Of all the entries below, only the lines from the one with "Instruction: Open the hamburger guide menu" up to and including the one with "Task: Click the 'Billing cycle:' label" are to be duplicated exactly.

───── The input ─────

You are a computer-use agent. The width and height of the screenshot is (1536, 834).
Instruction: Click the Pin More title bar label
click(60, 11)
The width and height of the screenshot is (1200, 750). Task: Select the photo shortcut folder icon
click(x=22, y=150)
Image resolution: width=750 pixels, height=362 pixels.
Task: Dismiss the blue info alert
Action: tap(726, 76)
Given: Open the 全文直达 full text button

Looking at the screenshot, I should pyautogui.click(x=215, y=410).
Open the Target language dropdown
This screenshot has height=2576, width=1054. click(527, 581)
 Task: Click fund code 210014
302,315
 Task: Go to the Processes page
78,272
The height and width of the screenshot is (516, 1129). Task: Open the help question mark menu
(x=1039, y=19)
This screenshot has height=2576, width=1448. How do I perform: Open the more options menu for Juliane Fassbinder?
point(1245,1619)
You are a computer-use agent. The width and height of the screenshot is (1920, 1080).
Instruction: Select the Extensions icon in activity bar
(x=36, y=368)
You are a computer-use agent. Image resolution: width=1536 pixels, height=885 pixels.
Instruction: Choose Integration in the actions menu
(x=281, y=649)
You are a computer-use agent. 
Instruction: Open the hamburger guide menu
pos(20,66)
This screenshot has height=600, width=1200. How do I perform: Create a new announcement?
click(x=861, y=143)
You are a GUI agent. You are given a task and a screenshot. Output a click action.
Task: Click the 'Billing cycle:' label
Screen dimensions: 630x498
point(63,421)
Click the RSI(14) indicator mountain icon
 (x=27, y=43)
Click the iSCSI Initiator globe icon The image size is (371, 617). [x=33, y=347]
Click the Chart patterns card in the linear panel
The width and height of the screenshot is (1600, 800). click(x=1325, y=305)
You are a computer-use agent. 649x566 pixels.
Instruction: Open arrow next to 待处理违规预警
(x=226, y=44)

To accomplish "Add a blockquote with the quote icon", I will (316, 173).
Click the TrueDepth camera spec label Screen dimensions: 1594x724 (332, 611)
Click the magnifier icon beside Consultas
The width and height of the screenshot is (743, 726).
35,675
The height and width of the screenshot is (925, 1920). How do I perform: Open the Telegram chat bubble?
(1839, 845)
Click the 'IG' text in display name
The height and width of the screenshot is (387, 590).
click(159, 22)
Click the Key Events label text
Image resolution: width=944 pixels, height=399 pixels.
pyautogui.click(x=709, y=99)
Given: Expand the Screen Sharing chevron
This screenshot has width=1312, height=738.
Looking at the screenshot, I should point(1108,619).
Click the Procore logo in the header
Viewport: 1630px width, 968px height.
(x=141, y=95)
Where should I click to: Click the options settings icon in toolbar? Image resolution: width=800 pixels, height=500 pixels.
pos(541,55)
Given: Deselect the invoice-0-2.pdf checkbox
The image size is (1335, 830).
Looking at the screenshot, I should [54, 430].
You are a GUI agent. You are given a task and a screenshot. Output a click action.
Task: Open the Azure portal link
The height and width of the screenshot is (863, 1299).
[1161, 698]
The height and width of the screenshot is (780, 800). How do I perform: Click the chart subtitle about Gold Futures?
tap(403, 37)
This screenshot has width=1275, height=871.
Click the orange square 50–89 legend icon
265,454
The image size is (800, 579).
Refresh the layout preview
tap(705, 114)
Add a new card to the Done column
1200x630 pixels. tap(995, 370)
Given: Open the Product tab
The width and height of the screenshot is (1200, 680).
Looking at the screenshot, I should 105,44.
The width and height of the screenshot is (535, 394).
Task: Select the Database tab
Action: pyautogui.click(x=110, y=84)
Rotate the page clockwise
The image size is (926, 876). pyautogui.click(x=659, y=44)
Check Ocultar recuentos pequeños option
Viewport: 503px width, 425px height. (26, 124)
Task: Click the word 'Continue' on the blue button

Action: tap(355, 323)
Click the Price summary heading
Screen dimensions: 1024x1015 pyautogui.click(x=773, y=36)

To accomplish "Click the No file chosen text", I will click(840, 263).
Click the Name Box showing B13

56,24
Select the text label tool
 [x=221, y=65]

─────

Solution to this problem:
Instruction: Open the hamburger guide menu
pos(20,66)
This screenshot has height=600, width=1200. How do I perform: Create a new announcement?
click(x=861, y=143)
You are a GUI agent. You are given a task and a screenshot. Output a click action.
Task: Click the 'Billing cycle:' label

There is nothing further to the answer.